Dr Bob Patton, Lecturer in Clinical Psychology, University of Surrey, said:

“This study builds on the evidence that suggests Cognitive Behavioural Therapy (CBT) is an effective treatment for internet addiction. It addressed some of the problems identified with earlier research by randomly allocating participants to either the intervention or putting them on a waiting list (random allocation is a pretty good way to eliminate bias from the results), and they also made sure that the intervention itself was administered consistently by using a manual. In this case the CBT is quite intensive, with both individual and group sessions (lasting up to an hour and a half) delivered on a weekly basis over about three months. There were enough people in the study to make sure that any effects observed were not due to chance. Everyone in the study started off with a level of internet use that indicated addiction – in terms of time spent online, content accessed and associated consequences.  Internet addiction was measured at four and six months from the start of the study, and the researchers found that those whose internet use was now classified as normal were ten times more likely to have received the CBT. Even after taking into account the participants differing levels of internet use at the start, age and whether or not they were also diagnosed with depression, levels of internet addiction in the CBT group were significantly lower six months after they received the therapy, compared to those on the waiting list. The study was not without its issues however, and a number of participants experienced adverse events following the therapy – given that internet addiction may be associated with other psychological issues, such as depression, taking away that particular crutch can leave individuals exposed to other problems.

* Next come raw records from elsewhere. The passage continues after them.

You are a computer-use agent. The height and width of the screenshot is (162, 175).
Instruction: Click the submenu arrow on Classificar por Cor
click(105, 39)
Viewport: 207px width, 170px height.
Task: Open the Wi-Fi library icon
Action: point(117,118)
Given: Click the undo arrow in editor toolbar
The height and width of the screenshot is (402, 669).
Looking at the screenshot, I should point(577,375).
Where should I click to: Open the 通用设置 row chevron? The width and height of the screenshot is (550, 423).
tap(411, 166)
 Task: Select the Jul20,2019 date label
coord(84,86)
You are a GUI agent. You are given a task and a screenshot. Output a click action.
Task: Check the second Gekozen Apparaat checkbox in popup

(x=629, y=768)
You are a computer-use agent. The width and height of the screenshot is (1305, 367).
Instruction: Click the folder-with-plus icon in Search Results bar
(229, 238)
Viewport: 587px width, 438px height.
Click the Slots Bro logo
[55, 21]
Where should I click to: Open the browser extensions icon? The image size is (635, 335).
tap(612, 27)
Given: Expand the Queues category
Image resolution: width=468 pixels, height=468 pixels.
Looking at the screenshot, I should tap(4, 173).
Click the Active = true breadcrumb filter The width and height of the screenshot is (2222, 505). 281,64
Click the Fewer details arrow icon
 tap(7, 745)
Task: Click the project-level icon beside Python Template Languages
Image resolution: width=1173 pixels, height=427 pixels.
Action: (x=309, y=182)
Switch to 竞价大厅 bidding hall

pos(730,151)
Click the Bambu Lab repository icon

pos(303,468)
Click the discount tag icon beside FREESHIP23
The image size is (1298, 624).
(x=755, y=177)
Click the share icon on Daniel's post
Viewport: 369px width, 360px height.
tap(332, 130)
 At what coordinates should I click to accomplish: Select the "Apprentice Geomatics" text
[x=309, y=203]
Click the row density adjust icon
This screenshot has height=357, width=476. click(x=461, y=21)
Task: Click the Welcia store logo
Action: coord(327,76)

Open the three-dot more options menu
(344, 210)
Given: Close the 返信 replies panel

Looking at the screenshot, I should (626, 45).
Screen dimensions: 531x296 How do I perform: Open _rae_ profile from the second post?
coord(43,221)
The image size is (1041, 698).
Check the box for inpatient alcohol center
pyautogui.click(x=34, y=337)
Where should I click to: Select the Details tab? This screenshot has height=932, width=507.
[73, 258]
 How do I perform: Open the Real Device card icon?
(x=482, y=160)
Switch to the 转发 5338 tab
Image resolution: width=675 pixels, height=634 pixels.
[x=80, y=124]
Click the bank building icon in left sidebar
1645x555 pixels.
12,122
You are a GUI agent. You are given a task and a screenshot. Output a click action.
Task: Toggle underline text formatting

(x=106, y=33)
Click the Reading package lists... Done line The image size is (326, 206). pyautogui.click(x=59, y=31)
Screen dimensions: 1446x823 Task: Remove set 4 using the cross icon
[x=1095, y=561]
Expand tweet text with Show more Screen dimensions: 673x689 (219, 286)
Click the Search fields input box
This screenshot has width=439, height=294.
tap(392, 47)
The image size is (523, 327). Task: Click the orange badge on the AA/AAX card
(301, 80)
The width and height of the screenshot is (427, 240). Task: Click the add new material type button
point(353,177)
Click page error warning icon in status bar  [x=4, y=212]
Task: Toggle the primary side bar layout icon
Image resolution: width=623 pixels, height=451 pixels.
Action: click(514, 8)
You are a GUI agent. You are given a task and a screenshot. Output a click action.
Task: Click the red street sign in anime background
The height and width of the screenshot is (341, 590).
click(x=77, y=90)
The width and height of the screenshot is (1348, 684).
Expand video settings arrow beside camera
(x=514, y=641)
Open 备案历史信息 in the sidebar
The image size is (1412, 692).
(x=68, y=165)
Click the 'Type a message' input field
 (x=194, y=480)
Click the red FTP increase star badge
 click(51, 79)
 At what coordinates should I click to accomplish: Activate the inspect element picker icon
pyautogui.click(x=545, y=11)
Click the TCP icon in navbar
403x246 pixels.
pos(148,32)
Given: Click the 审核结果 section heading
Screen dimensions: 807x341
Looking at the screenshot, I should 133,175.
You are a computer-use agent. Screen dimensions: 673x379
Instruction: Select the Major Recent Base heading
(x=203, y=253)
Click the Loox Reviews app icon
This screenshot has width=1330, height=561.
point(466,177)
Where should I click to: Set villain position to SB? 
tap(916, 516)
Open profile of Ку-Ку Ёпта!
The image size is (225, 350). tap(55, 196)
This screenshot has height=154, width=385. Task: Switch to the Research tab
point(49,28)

“From the results presented, this sort of therapy does look like it can help reduce problematic internet use (in men), at least in the short term. It’s impact in the longer term (and on women) is less certain, but the results are promising. While the overall costs of delivering this intensive but seemingly effective therapy are not discussed, it nevertheless represents a useful addition to therapists as a potential tool in treating problematic internet use’

 

Efficacy of Short-term Treatment of Internet and Computer Game Addiction’ by Klaus Wölfling et al. was published in JAMA Psychiatry at 16:00 UK time on Wednesday 10th July. 

DOI:10.1001/jamapsychiatry.2019.1676

 

Declared interests

Prof Naomi Fineberg:

In the past 12 months I have participated in the following

  • paid employment or self-employment – I work as a consultant psychiatrist in a specialist NHS obsessive compulsive disorders treatment service, that provides medication and CBT for OCD. I received honoraria from Taylor and Francis and Elsevier for editorial duties.
  • grant funding – I have held research or networking grants from the European College of Neuropsychopharmacology, UK NIHR, EU Horizon2020, and accepted travel and hospitality expenses from the  British Association   for Psychopharmacology, European College of Neuropsychopharmacology, International College of Neuropsychopharmacology, International forum of Mood and Anxiety Disorders. I chair a EU-funded COST Action (CA16207) devoted to advancing the research of problematic usage of the Internet.
  • voluntary appointments – I hold Board membership for various registered charities linked to OCD.
  • internet memberships – I am a member of the Royal College of Psychiatrists, European College of Neuropsychopharmacology, British Association   for Psychopharmacology, International College of Neuropsychopharmacology, International College of Obsessive Compulsive Spectrum disorders
  • decision-making positions – I provide the MHRA with advice on psychopharmacology issues. I publish scientific papers in the field of compulsivity, and problematic internet usage.

 

Dr Bob Patton: No conflict of interest to declare.